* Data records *

──────────

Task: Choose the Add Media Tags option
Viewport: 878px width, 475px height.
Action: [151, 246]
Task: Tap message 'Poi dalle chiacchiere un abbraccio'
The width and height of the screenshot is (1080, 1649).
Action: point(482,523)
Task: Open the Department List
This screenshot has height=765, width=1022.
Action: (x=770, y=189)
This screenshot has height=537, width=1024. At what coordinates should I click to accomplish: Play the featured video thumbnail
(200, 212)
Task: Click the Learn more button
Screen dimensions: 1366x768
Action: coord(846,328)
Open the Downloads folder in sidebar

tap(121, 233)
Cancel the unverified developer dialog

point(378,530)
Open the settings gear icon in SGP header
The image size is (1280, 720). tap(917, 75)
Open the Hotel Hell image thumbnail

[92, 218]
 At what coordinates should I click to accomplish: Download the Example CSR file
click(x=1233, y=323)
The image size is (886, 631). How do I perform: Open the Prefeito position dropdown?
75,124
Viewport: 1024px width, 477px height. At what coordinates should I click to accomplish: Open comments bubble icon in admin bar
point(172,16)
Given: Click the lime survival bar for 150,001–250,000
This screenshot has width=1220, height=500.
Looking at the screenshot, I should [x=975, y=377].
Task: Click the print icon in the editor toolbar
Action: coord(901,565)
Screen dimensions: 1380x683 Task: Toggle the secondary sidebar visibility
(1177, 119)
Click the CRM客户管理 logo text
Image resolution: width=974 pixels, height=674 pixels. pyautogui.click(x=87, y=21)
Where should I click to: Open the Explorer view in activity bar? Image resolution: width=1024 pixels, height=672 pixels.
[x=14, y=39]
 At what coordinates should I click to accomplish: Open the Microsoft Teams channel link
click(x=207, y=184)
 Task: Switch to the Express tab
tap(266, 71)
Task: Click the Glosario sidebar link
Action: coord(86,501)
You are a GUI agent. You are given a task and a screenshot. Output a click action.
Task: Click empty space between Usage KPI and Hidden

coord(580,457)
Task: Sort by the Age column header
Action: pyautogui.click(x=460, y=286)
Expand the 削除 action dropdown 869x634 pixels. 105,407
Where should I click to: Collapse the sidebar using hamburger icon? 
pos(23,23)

──────────

* What the task requires *
Please copy the data in full, character for character.

* Exercise result *
Task: Choose the Add Media Tags option
Viewport: 878px width, 475px height.
Action: [151, 246]
Task: Tap message 'Poi dalle chiacchiere un abbraccio'
The width and height of the screenshot is (1080, 1649).
Action: point(482,523)
Task: Open the Department List
This screenshot has height=765, width=1022.
Action: (x=770, y=189)
This screenshot has height=537, width=1024. At what coordinates should I click to accomplish: Play the featured video thumbnail
(200, 212)
Task: Click the Learn more button
Screen dimensions: 1366x768
Action: coord(846,328)
Open the Downloads folder in sidebar

tap(121, 233)
Cancel the unverified developer dialog

point(378,530)
Open the settings gear icon in SGP header
The image size is (1280, 720). tap(917, 75)
Open the Hotel Hell image thumbnail

[92, 218]
 At what coordinates should I click to accomplish: Download the Example CSR file
click(x=1233, y=323)
The image size is (886, 631). How do I perform: Open the Prefeito position dropdown?
75,124
Viewport: 1024px width, 477px height. At what coordinates should I click to accomplish: Open comments bubble icon in admin bar
point(172,16)
Given: Click the lime survival bar for 150,001–250,000
This screenshot has width=1220, height=500.
Looking at the screenshot, I should [x=975, y=377].
Task: Click the print icon in the editor toolbar
Action: coord(901,565)
Screen dimensions: 1380x683 Task: Toggle the secondary sidebar visibility
(1177, 119)
Click the CRM客户管理 logo text
Image resolution: width=974 pixels, height=674 pixels. pyautogui.click(x=87, y=21)
Where should I click to: Open the Explorer view in activity bar? Image resolution: width=1024 pixels, height=672 pixels.
[x=14, y=39]
 At what coordinates should I click to accomplish: Open the Microsoft Teams channel link
click(x=207, y=184)
 Task: Switch to the Express tab
tap(266, 71)
Task: Click the Glosario sidebar link
Action: coord(86,501)
You are a GUI agent. You are given a task and a screenshot. Output a click action.
Task: Click empty space between Usage KPI and Hidden

coord(580,457)
Task: Sort by the Age column header
Action: pyautogui.click(x=460, y=286)
Expand the 削除 action dropdown 869x634 pixels. 105,407
Where should I click to: Collapse the sidebar using hamburger icon? 
pos(23,23)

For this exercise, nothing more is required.